The UK Petroleum Industry Association (UKPIA) is a trade body representing downstream companies in the oil and gas sector in the UK. The current Chief Executive is Elizabeth de Jong.

The trade body's website says that "we and our members are committed to taking a leadership role in shaping a flexible and resilient fuels future for UK industry and ensuring the downstream fuels sector continues to play a part in tomorrow's sustainable, energy-secure landscape".

In written evidence to Parliament in 2021, UKPIA said that it represents "eight oil refining, distribution and marketing companies that operate the six major oil refineries in the UK and source over 85% of the transport fuels used. UKPIA members also own and operate multiple oil terminals and oil pipelines".

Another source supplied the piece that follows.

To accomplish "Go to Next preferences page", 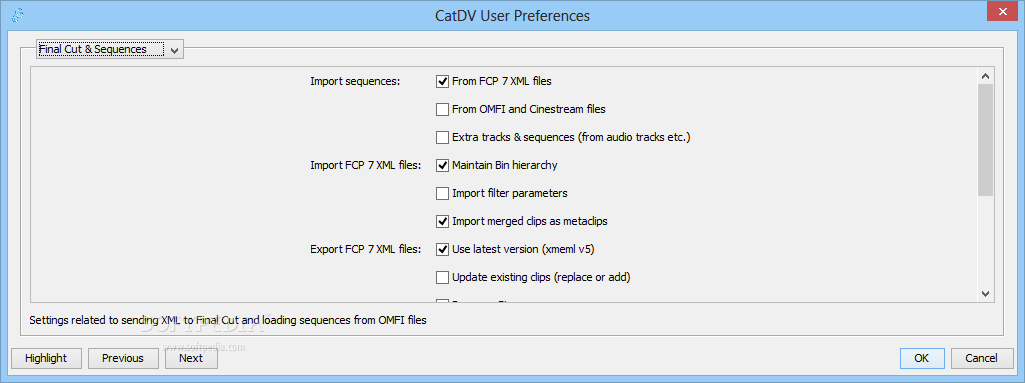I will click(x=191, y=358).
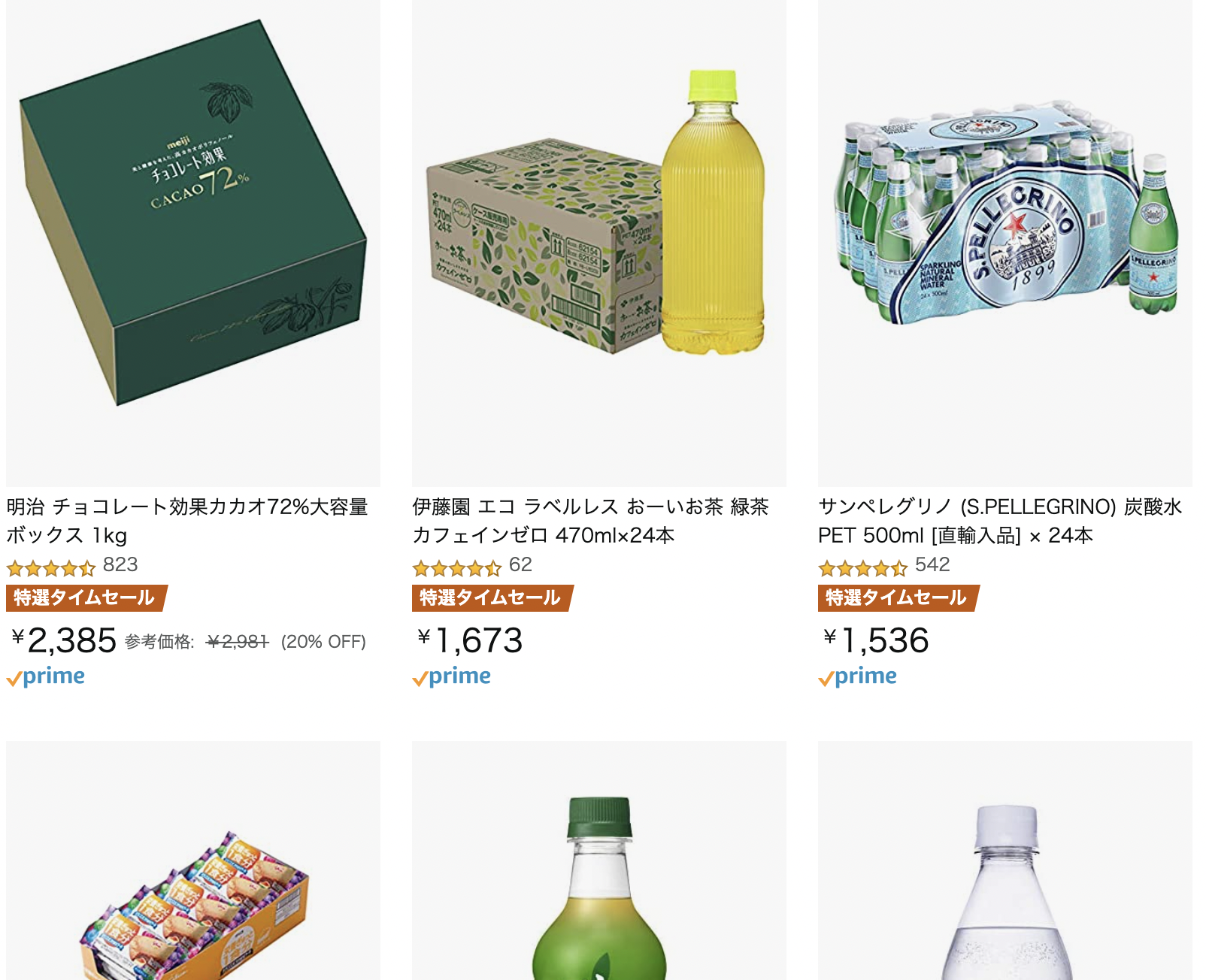Open the green-cap tea bottle image

[599, 861]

UKPIA publishes reviews and statistical studies about the downstream oil industries in the UK.

Lobbying allegations 
In February 2022, The Guardian published a report alleging that lobbyists representing fossil fuel giants were running All-Party Parliamentary Groups (APPGs) to give oil producers a voice in parliament without having to declare an interest. The report notes that UKPIA "is playing a key role in the running of the All-Party Parliamentary Group (APPG) on downstream energy and fuels", which gave the association's members access to MPs, for example by hosting presentations by UKPIA members like BP and Phillips 66.

Following an investigation by the Office of the Registrar of Consultant Lobbyists concluded that "Based on assurances given, UKPIA has not conducted consultant lobbying activities."